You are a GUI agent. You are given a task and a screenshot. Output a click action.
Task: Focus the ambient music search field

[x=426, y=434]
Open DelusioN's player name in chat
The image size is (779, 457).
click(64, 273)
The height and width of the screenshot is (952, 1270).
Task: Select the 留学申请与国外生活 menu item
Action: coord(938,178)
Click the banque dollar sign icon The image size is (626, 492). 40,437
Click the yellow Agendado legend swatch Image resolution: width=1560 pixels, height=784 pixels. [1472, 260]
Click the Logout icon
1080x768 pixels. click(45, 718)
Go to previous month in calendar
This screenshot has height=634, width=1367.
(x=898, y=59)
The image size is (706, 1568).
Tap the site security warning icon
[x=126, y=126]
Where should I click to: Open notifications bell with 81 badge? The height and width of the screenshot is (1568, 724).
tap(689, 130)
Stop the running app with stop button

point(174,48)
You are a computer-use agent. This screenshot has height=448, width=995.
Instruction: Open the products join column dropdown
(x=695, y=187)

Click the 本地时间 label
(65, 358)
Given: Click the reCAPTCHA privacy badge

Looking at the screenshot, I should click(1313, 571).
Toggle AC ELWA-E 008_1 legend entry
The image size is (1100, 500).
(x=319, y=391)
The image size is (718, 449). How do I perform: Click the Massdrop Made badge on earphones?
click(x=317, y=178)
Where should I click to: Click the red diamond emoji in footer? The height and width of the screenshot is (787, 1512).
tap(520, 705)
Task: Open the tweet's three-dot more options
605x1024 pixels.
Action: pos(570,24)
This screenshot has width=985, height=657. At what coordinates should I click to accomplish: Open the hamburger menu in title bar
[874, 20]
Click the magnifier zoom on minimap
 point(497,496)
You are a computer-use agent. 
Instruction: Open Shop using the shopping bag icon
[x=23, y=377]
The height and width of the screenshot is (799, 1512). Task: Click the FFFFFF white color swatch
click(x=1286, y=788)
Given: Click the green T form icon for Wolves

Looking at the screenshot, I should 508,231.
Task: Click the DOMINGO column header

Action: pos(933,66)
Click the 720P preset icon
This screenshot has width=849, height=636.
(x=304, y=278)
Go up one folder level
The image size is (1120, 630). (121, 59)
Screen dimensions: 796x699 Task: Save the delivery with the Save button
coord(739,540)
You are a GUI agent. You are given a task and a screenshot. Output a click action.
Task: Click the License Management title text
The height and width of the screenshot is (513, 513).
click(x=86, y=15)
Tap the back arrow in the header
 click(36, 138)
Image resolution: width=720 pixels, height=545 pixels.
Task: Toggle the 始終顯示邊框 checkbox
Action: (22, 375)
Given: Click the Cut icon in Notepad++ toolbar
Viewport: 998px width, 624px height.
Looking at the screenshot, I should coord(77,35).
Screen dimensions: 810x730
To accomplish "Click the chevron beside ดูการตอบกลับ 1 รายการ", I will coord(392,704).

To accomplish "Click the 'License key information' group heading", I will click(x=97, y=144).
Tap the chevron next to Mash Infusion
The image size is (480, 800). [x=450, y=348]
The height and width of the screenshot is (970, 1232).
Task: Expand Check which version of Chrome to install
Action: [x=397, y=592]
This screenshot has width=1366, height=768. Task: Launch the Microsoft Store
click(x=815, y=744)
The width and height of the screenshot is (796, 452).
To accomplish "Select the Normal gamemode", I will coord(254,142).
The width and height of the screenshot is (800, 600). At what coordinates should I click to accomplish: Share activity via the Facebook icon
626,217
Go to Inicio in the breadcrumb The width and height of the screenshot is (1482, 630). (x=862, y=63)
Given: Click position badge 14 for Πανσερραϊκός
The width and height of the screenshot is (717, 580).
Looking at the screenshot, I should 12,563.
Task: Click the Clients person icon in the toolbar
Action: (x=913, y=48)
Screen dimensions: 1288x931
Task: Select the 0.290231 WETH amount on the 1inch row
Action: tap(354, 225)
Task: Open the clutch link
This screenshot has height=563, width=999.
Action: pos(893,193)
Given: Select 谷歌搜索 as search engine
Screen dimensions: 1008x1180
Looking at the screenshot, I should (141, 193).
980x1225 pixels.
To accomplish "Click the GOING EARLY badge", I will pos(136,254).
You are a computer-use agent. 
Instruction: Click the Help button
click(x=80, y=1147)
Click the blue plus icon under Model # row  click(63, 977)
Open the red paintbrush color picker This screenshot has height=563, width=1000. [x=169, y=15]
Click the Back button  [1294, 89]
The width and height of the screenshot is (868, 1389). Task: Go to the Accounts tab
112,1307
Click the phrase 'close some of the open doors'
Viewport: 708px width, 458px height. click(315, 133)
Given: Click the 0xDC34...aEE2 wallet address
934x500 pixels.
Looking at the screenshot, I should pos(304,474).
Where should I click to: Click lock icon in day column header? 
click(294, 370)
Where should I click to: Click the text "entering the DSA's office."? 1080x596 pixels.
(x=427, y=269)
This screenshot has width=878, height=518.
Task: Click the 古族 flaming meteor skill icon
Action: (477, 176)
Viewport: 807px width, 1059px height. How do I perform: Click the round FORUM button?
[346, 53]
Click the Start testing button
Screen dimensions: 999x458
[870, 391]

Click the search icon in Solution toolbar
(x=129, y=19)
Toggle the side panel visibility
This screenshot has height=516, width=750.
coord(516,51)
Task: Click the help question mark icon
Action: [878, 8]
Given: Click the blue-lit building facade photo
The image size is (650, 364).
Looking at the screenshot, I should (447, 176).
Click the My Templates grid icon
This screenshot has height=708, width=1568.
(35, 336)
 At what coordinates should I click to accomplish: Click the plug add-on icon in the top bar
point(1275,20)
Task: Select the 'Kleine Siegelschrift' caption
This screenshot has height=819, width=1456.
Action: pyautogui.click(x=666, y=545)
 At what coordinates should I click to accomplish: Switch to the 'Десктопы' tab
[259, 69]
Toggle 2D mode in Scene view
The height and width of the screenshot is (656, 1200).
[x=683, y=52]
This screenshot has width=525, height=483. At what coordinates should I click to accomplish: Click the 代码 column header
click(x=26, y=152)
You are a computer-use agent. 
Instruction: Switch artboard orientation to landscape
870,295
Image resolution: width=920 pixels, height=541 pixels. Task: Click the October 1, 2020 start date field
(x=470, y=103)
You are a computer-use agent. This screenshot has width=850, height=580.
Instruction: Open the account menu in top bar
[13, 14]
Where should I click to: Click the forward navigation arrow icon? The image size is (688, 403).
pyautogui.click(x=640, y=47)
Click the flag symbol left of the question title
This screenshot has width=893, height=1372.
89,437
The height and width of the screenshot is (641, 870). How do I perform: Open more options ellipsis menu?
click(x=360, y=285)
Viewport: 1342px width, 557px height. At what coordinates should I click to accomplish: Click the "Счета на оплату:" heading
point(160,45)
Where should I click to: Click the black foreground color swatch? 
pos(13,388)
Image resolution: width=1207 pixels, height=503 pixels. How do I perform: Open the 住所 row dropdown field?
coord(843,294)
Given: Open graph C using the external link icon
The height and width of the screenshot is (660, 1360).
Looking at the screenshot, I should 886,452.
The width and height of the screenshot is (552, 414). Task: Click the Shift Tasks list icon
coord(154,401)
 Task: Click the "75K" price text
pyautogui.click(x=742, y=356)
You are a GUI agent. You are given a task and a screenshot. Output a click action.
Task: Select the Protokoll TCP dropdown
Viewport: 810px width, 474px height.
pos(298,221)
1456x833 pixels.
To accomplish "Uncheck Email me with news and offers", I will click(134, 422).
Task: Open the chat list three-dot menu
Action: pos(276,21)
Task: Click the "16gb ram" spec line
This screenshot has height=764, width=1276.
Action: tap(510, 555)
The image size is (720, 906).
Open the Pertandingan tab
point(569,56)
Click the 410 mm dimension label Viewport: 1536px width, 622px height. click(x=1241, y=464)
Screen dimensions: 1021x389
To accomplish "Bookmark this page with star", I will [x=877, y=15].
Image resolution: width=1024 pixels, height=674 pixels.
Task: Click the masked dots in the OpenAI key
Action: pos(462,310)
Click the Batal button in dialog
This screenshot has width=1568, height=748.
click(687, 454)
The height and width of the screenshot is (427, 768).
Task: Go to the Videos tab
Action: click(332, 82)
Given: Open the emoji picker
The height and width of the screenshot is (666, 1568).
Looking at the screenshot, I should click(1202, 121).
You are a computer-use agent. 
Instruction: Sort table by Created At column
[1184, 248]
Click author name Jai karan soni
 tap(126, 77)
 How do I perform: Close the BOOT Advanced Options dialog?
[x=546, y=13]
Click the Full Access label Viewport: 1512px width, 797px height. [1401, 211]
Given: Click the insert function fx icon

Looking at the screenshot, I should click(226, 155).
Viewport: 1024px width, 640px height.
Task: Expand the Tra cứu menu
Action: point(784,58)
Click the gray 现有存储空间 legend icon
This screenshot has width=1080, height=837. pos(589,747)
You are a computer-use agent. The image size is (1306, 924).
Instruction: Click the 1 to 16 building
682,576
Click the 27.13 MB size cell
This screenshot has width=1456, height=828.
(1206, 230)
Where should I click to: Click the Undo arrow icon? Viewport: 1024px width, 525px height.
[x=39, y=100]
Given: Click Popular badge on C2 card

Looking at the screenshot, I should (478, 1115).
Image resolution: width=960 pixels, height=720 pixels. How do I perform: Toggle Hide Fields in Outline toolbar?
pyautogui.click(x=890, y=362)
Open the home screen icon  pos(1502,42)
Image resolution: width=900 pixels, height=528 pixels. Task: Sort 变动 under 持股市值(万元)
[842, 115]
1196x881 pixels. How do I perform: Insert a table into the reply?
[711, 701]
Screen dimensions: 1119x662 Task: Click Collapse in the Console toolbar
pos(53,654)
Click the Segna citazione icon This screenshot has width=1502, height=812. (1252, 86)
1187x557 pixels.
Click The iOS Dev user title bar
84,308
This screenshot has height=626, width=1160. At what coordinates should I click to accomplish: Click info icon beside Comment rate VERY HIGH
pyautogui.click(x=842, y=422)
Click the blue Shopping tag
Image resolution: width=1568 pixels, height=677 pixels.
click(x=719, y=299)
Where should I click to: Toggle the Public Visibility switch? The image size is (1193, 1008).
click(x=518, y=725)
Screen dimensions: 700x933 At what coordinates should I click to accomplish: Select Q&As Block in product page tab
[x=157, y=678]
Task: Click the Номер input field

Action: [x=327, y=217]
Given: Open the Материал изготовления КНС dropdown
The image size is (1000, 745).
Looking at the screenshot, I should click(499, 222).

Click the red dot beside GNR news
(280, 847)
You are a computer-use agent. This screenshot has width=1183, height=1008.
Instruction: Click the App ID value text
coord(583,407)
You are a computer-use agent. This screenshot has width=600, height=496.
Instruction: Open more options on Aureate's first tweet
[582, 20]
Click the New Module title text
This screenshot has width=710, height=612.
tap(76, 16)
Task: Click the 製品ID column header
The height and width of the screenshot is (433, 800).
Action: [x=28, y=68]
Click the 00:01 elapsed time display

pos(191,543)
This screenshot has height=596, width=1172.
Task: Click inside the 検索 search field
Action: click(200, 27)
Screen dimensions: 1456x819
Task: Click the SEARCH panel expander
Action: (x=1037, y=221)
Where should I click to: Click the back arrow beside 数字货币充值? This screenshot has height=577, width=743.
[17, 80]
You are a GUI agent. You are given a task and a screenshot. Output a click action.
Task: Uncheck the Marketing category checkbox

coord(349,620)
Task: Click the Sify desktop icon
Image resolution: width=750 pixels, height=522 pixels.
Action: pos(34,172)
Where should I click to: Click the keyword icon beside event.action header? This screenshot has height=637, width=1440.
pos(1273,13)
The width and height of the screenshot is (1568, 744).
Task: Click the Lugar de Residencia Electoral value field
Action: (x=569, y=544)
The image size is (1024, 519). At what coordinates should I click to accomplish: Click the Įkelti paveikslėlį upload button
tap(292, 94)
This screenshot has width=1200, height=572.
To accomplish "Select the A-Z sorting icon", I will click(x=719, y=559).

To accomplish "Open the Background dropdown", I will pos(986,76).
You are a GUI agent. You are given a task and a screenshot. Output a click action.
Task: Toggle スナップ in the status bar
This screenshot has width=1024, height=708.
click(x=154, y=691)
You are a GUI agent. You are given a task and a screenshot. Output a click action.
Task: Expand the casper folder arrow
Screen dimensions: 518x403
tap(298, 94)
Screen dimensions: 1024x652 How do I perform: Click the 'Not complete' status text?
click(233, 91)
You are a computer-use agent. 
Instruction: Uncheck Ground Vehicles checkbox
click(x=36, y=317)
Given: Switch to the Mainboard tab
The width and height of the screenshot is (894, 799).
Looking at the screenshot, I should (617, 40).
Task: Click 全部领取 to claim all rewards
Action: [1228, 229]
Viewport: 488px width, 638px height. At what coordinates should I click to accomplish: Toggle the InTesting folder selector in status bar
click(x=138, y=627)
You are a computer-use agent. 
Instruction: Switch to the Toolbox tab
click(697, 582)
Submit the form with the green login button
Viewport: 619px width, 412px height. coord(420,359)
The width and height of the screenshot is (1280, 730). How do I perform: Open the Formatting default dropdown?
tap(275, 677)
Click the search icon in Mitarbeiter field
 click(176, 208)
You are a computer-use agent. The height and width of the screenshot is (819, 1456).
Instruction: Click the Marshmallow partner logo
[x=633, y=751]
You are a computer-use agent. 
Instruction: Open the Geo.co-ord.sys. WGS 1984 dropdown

» **Your assignment**: Take every line above that includes the string "link" and return it.

» **Answer box**:
Task: Open the clutch link
Given: Open graph C using the external link icon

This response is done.